Does God honor this prayer? Obviously, He does. The place where they were meeting was shaken. Can you imagine that, in the midst of a prayer meeting? You’d assume we were finally receiving “the big one”, that massive earthquake! But I wonder if the disciples, who were learning to reframe situations biblically, would have thought about Psalm 99:1, “The Lord reigns, let the nations tremble; he sits enthroned between the cherubim, let the earth shake.” In Acts 4, the shaking of the house is a sign and a reminder that God is king, and that He is with them. Which means that no matter how much they feel outnumbered and outgunned, they’re ok, because they’ve got the king! Do you know that this morning? If you’re a devoted follower of Jesus, you may feel like an overwhelming minority in this city. You might feel intimidated, you might doubt because of that. But you’ve got the King, the Creator of all things, with you!

And not only with you, but within you! The disciples were filled with the Holy Spirit. Remember, these are some of the same people who were at Pentecost in Acts 2, filled with the Holy Spirit. Peter was there. We read earlier in Acts 4:8 that Peter was filled with the Holy Spirit before speaking to the Sanhedrin. And now here they are, again filled with the Spirit. It turns out that being filled with the Spirit is a regular need for the people of Jesus. It’s not a one time event. We have a need to be continually filled and refreshed by the empowering presence of the Holy Spirit. You need it if there’s going to be an answer to that prayer for signs and wonders and boldness of speech.

Which is exactly what happens here. The final outcome of the prayer is that in the face of persecution and threats to stop talking about Jesus, the early church speaks the word of God boldly. Because of God’s presence with them and within them, they go forward. The book of Acts, and the whole history of the growth of the church in the first century on, depends on this. Depends on prayers like this one.

Here’s how one writer from a couple of hundred years ago put it:

“Satan dreads nothing but prayer. His one concern is to keep the saints from praying. He fears nothing from prayerless studies, prayerless work, prayerless religion. He laughs at our toil, he mocks our wisdom, but he trembles when we pray.”

Samuel Chadwick

Satan trembles when we pray. He trembles when we pray like this. Because when we pray like this, we acknowledge our own weakness and instead trust God’s power. And that’s when He moves! That’s when the Kingdom breaks in!

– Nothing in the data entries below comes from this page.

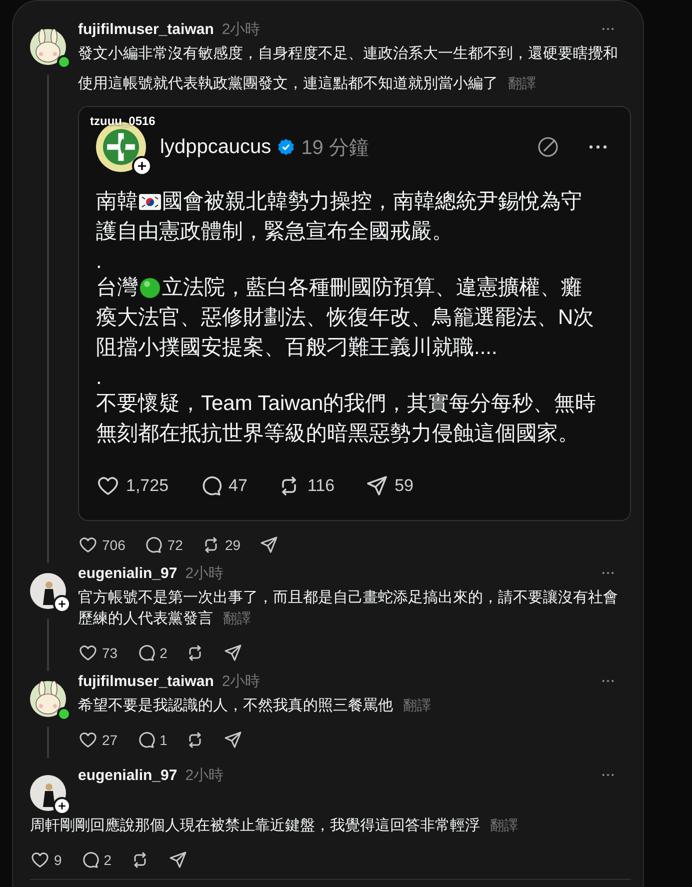 Image resolution: width=692 pixels, height=887 pixels. I want to click on repost-count: 116, so click(321, 486).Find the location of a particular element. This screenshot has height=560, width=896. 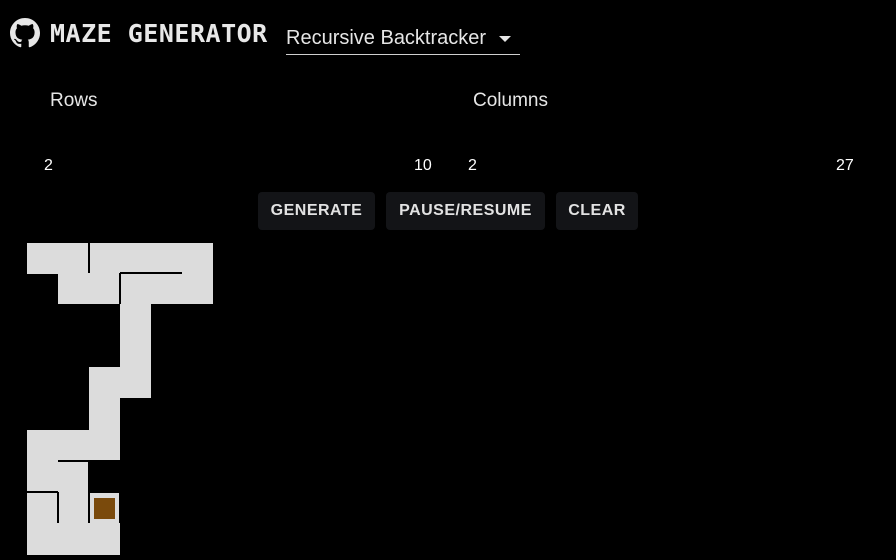

maze-canvas is located at coordinates (120, 399).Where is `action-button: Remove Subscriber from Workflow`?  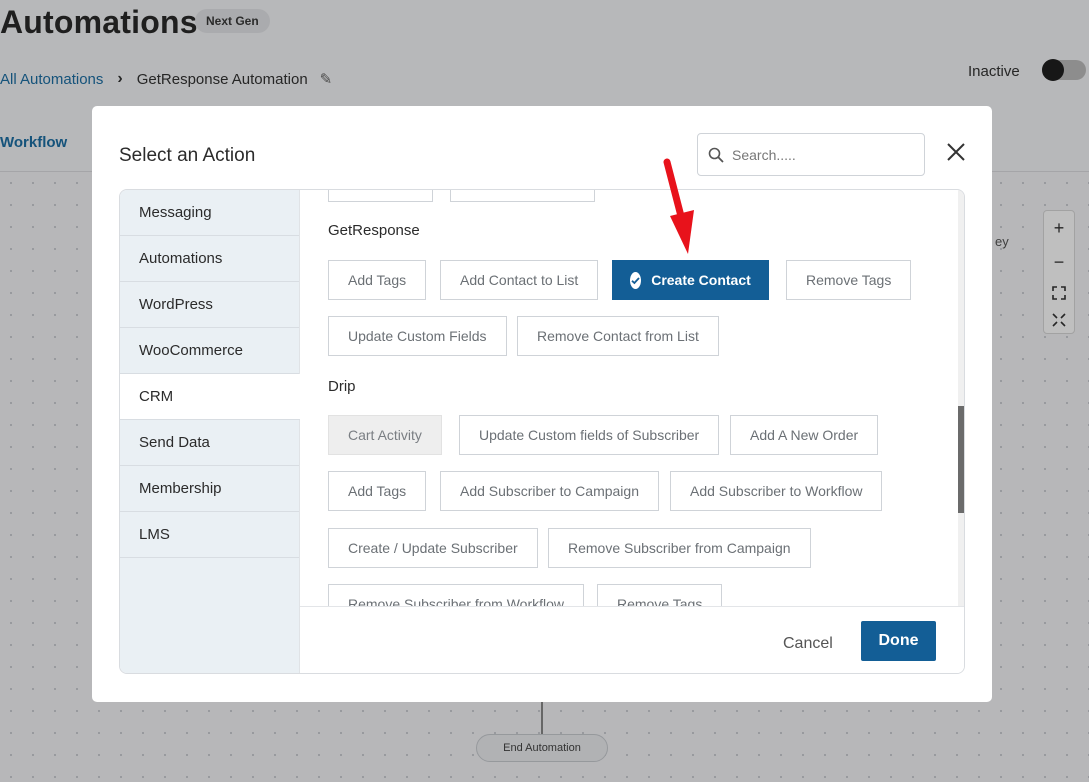
action-button: Remove Subscriber from Workflow is located at coordinates (456, 595).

So pray! When you face a crisis, a spiritual attack, some kind of threat, pray! Pray with your eyes on the character of God, pray by worshipping. Pray biblically, framing all that you are experiencing through the lens of the Scriptures. And pray with a heart for the Kingdom of God, asking for Him to do what only He can. Don’t pray for comfort. Don’t pray for your own advancement. Pray for the advancement of the Gospel regardless of the cost to yourself. And we will see it! This church, this community, this city, this world will be shaken if we pray like this!